* [The problem] Could you count the lines in the entries beneath that hold the word "computer"? Respond with the number alone.

* [Dataset excerpts]
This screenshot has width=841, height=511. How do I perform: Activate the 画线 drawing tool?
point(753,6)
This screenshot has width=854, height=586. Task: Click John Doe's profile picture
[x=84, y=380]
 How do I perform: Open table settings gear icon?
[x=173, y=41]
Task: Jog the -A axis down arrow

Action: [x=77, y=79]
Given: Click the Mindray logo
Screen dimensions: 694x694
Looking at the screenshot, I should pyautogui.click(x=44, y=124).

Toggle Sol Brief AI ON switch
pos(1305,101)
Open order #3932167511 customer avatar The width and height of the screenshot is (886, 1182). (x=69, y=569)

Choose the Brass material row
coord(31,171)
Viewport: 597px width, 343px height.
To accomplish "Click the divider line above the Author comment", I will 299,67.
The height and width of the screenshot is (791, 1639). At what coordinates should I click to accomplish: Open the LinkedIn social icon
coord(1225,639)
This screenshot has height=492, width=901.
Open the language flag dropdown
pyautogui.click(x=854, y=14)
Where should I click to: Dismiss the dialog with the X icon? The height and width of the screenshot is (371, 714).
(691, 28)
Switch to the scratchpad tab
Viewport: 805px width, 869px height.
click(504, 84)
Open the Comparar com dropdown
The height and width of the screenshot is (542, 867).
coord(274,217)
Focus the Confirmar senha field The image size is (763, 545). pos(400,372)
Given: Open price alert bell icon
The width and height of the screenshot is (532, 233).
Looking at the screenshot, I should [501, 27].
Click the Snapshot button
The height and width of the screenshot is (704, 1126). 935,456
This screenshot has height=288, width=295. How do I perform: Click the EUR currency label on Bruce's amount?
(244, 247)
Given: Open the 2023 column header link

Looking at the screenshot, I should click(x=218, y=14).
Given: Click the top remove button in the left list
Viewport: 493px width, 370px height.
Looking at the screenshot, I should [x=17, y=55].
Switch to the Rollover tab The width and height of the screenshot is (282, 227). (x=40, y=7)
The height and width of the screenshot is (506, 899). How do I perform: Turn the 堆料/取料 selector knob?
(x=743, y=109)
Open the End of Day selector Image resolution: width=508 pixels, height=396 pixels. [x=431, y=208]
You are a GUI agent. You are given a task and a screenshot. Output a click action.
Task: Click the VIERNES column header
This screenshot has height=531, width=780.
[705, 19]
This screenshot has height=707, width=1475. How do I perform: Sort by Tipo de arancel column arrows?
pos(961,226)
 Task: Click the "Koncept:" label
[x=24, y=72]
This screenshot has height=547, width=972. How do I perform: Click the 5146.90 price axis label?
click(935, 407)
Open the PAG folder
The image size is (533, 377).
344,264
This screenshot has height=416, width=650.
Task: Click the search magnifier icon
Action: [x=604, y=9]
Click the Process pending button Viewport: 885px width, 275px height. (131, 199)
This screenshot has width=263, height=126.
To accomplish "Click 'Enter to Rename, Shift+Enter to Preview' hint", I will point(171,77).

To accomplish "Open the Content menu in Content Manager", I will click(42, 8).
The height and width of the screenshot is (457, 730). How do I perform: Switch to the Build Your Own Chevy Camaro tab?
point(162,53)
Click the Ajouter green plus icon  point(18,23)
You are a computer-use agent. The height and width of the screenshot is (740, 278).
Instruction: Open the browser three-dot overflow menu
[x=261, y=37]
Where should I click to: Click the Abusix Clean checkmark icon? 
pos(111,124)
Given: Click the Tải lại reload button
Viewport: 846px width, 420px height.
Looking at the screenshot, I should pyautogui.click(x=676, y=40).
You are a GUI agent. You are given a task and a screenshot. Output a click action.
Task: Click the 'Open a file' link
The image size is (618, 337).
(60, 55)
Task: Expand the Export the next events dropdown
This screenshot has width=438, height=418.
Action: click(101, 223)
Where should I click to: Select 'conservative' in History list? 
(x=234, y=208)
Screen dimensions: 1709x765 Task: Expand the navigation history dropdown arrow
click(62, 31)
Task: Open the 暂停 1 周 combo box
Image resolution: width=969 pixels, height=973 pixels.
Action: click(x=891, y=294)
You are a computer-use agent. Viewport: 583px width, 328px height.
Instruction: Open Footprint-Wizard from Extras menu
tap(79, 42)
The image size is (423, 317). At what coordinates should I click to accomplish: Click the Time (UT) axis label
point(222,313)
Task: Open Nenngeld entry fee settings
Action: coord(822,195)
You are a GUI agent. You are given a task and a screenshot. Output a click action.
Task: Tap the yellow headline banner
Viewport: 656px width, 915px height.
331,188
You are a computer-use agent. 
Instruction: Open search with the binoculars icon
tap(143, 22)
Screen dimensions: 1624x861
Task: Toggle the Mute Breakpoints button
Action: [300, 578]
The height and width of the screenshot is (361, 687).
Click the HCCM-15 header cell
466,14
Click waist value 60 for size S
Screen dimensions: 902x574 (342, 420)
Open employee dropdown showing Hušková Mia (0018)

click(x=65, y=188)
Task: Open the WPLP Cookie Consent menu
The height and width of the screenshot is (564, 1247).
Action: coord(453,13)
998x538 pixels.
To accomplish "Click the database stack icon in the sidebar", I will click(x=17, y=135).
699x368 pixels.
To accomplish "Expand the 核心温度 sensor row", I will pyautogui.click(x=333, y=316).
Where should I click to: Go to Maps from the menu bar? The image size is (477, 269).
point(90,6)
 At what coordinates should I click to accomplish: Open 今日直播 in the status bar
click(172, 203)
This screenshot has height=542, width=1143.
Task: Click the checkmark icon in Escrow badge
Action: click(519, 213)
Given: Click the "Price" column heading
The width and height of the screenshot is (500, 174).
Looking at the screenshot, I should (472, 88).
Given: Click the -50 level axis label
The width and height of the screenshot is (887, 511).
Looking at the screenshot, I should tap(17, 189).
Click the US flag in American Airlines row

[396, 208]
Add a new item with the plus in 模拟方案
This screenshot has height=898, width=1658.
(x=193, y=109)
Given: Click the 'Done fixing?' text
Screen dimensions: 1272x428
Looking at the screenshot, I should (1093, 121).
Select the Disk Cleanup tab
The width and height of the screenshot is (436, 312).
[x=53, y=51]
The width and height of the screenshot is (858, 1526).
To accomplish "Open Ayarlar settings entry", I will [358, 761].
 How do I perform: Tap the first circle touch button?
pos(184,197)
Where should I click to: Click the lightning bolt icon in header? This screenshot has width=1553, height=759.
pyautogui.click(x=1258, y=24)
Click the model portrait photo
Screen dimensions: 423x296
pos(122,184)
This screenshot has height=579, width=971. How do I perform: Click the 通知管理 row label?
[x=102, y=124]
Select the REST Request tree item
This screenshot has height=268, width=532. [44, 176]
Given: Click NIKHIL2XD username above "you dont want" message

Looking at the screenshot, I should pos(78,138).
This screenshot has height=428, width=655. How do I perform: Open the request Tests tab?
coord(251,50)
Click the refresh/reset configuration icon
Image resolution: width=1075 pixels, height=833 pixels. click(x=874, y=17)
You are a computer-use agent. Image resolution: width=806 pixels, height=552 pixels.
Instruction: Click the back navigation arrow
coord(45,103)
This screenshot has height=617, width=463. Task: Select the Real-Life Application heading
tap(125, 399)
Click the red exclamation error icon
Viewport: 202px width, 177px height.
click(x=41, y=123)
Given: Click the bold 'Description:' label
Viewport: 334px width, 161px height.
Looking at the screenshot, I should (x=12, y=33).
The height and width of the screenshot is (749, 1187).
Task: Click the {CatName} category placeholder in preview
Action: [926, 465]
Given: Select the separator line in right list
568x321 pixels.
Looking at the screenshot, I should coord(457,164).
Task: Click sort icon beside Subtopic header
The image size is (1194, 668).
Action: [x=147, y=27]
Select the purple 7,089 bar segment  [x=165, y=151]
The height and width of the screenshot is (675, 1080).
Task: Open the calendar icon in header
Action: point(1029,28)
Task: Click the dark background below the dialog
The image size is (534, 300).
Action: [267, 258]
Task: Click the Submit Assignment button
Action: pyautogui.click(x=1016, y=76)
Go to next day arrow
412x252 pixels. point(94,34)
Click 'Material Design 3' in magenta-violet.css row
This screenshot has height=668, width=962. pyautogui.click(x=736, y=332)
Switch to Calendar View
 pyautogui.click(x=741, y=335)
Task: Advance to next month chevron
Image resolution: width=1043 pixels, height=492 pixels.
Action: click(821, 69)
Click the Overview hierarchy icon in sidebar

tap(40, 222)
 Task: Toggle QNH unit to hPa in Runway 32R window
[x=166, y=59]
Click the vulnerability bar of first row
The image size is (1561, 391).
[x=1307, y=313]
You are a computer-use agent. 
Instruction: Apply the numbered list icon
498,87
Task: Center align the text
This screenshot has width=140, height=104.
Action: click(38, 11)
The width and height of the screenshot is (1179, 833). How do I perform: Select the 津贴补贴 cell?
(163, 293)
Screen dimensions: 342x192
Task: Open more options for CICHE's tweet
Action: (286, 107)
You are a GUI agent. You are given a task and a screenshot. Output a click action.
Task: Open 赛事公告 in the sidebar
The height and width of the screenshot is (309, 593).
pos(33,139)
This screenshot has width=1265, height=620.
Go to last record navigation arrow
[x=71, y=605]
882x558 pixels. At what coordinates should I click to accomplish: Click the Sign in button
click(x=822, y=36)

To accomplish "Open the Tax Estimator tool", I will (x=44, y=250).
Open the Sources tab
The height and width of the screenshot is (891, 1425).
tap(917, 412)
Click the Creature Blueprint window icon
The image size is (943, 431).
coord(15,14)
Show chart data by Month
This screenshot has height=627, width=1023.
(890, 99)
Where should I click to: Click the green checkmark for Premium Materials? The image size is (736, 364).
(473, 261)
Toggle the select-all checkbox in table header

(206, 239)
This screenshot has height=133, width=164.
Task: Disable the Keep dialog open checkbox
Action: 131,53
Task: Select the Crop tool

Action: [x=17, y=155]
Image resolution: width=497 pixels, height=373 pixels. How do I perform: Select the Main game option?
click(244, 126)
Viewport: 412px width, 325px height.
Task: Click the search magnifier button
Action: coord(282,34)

* [Written reply] 5